Dia menerangkan, kemiskinan ekstrem dapat diartikan sebagai suatu kondisi ketidakmampuan seseorang dalam memenuhi kebutuhan dasar. Ini meliputi kebutuhan makanan, air minum bersih, sanitasi layak, kesehatan, tempat tinggal, pendidikan, dan akses informasi yang tidak hanya terbatas pada pendapatan, tetapi juga layanan sosial. Faisal menambahkan, penghapusan kemiskinan ekstrem bukan hanya menjadi target nasional, tetapi juga tanggung jawab bersama seluruh pemangku kepentingan di daerah.
"Kolaborasi sangat diperlukan untuk mengatasi kemiskinan ekstrem, sehingga hasilnya dapat lebih maksimal," tambahnya.
Lebih lanjut, dia mengatakan, berdasarkan data Survei Sosial Ekonomi Nasional (Susenas) Badan Pusat Statistik (BPS) jumlah penduduk miskin Indonesia per Maret 2023 sebanyak 25,90 juta orang atau sekitar 9,36 persen.
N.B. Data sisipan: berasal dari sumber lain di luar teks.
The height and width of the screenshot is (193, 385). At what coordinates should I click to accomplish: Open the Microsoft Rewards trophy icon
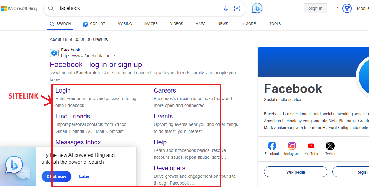coord(347,8)
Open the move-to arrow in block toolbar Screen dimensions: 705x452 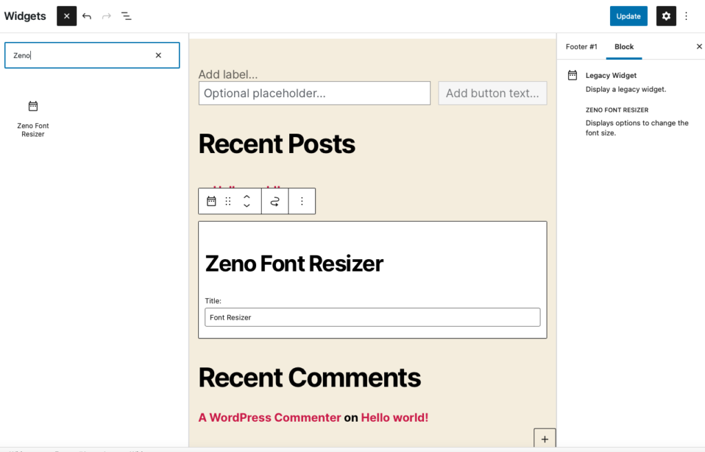point(274,201)
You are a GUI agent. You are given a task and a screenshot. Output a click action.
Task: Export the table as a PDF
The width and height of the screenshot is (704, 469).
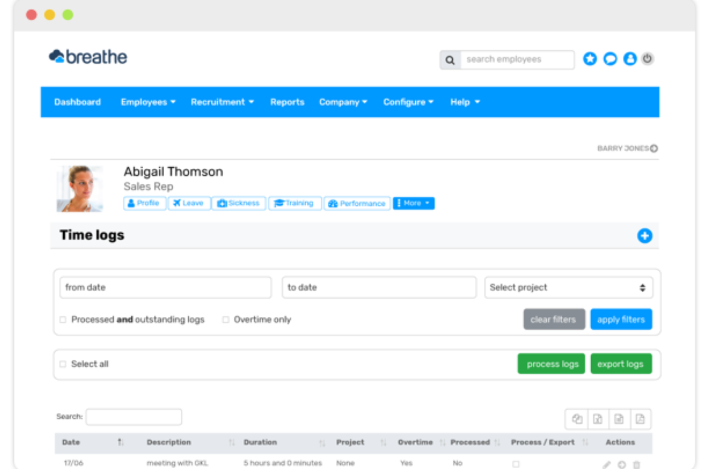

Jumlah ini menurun sebanyak 250 ribu orang secara year-on-year dan menurun sebanyak 460 ribu orang jika dibandingkan pada September 2022.
Sejalan dengan itu, kemiskinan ekstrem Indonesia menunjukkan tren penurunan yang signifikan dari 2,14 persen pada Maret 2021 menjadi 2,04 persen pada Maret 2022, dan pada Maret 2023 menjadi hanya 1,12 persen. Apabila tren penurunan ini terus berlanjut, maka tak dapat dipungkiri angka kemiskinan ekstrem di Indonesia akan mendekati nol pada tahun 2024 atau setidaknya di bawah 0,5 persen.
"Kemudian [daerah perlu] menyiapkan skema bagi masyarakat yang sudah keluar dari garis kemiskinan ekstrem, misalnya [penyediaan] lapangan kerja, pendampingan [atau pelatihan usaha untuk masyarakat] agar tidak kembali lagi ke garis kemiskinan ekstrem dan beragam langkah lainnya," terang Faisal.
Faisal juga mengingatkan seluruh pemerintah daerah (Pemda) mengenai strategi yang perlu dilakukan untuk keluar dari garis kemiskinan ekstrem. Strategi tersebut adalah dengan memperkuat program-program pemberdayaan masyarakat yang berbasis pada potensi lokal.
"Percepatan penghapusan kemiskinan ekstrem dapat dilakukan dengan pendekatan yang strategis berdasarkan tingkat kemiskinan di berbagai wilayah dan potensi lokal yang dimiliki daerah tersebut," pungkasnya.